■ **The problem**
Copy the data from the line with "Click the Send button" to the line with "tap(859, 448)", both lines included, and switch "icon" to "symbol" while leaving everything else unchanged.

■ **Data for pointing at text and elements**
# # # #

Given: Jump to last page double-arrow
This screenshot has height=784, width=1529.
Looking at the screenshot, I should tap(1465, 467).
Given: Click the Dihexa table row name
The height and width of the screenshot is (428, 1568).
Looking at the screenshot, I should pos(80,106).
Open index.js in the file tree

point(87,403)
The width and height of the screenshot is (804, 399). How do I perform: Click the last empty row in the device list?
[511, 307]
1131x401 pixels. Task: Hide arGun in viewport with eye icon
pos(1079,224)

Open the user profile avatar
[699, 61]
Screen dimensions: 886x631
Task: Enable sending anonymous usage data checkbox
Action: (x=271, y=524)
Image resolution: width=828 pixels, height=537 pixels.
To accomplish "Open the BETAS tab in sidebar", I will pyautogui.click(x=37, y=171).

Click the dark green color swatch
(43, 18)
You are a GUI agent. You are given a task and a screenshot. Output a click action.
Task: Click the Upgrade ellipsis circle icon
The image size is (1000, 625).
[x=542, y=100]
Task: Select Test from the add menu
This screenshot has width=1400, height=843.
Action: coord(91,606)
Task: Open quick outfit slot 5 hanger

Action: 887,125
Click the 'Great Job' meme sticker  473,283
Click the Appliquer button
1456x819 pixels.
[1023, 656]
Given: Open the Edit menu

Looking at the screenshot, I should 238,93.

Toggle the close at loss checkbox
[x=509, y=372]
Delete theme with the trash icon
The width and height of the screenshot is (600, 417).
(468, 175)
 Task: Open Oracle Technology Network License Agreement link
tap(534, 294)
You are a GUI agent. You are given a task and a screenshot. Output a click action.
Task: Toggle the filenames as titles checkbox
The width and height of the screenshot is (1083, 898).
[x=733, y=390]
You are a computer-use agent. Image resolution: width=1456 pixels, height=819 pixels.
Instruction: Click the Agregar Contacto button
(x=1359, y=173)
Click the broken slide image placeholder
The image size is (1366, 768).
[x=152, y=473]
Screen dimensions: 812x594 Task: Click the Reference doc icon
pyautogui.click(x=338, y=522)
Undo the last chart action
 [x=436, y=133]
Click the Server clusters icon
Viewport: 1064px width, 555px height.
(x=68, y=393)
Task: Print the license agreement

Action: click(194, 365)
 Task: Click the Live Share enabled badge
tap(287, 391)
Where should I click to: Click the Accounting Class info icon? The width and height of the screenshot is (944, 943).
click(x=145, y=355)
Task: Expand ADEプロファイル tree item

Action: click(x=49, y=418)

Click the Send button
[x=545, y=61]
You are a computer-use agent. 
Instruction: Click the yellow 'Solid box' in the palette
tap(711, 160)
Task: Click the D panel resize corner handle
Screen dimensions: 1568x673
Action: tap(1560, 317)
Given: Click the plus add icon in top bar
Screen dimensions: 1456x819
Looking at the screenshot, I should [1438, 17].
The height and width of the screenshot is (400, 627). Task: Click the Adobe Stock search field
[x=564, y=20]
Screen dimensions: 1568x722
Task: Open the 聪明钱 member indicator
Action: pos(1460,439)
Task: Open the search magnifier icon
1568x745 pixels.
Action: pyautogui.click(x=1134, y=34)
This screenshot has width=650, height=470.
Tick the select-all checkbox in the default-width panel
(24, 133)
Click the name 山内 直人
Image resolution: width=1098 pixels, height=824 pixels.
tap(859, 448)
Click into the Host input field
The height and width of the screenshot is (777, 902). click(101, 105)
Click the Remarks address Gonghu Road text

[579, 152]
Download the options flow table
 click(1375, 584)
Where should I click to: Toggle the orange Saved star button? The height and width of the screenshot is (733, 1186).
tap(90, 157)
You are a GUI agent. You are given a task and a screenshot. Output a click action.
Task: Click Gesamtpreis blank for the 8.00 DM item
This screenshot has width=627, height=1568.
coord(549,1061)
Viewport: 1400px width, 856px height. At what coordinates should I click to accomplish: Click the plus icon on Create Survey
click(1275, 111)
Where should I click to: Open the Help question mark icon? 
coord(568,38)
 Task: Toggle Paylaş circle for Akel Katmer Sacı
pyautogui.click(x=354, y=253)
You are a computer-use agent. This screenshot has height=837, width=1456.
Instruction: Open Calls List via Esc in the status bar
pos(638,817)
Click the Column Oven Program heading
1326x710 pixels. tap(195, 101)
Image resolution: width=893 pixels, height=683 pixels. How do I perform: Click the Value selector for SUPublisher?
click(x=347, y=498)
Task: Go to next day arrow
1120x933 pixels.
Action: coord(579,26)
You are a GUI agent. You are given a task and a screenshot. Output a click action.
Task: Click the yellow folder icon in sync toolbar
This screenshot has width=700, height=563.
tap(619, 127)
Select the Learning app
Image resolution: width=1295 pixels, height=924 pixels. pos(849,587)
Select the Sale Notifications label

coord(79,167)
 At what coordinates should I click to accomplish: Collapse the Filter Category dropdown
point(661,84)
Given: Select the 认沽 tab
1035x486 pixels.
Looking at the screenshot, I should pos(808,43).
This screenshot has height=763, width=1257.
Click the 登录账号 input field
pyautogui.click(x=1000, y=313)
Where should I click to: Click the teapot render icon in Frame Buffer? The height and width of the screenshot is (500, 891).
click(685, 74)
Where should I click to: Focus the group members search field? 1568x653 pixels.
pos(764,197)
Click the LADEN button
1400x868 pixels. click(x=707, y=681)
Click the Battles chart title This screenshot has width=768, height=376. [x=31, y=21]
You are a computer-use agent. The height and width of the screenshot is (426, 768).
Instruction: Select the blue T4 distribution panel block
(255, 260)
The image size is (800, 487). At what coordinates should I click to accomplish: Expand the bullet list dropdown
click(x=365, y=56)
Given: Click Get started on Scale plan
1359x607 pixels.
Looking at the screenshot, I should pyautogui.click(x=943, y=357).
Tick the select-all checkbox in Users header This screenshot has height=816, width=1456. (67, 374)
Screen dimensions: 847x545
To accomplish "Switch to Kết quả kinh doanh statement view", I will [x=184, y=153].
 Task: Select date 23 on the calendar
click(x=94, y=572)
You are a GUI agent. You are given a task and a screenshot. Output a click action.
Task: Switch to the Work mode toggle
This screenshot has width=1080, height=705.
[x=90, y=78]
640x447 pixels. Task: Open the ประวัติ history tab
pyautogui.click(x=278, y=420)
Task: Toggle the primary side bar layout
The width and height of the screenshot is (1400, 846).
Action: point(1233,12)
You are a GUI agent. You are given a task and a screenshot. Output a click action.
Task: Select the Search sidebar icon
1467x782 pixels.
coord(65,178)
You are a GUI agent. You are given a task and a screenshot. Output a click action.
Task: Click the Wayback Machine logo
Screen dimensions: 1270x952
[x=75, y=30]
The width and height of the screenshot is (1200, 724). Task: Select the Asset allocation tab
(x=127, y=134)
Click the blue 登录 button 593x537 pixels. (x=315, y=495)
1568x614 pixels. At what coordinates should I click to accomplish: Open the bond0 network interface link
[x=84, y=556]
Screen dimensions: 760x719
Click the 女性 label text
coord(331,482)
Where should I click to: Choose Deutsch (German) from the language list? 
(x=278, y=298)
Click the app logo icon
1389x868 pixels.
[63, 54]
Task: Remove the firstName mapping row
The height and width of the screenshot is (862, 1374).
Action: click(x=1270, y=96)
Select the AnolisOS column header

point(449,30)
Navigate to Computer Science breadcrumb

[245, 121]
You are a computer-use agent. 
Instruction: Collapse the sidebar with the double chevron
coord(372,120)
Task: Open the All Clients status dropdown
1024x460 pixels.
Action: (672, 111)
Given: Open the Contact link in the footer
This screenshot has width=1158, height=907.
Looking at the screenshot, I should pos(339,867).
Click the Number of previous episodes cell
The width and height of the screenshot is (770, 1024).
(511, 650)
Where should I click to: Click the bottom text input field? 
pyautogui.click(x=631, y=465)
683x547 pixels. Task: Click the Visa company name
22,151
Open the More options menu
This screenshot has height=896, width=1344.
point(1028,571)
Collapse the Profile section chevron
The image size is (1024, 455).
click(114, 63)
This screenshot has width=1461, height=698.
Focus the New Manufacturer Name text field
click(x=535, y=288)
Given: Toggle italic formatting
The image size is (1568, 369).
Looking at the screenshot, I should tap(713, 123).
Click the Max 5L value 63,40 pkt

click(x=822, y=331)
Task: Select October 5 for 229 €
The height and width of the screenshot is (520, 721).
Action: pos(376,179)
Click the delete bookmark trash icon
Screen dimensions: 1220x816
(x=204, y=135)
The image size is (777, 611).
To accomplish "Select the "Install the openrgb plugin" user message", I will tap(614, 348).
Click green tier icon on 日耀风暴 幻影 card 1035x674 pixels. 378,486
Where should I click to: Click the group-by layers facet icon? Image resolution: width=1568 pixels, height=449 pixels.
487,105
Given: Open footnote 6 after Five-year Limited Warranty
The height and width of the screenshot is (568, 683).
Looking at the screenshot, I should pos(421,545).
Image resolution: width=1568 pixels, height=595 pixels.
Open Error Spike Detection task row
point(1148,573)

# # # #

■ **Task solution**
Click the Send button
[x=545, y=61]
You are a computer-use agent. 
Instruction: Click the yellow 'Solid box' in the palette
tap(711, 160)
Task: Click the D panel resize corner handle
Screen dimensions: 1568x673
Action: tap(1560, 317)
Given: Click the plus add symbol in top bar
Screen dimensions: 1456x819
Looking at the screenshot, I should [1438, 17].
The height and width of the screenshot is (400, 627). Task: Click the Adobe Stock search field
[x=564, y=20]
Screen dimensions: 1568x722
Task: Open the 聪明钱 member indicator
Action: pos(1460,439)
Task: Open the search magnifier symbol
1568x745 pixels.
Action: pyautogui.click(x=1134, y=34)
This screenshot has width=650, height=470.
Tick the select-all checkbox in the default-width panel
(24, 133)
Click the name 山内 直人
Image resolution: width=1098 pixels, height=824 pixels.
tap(859, 448)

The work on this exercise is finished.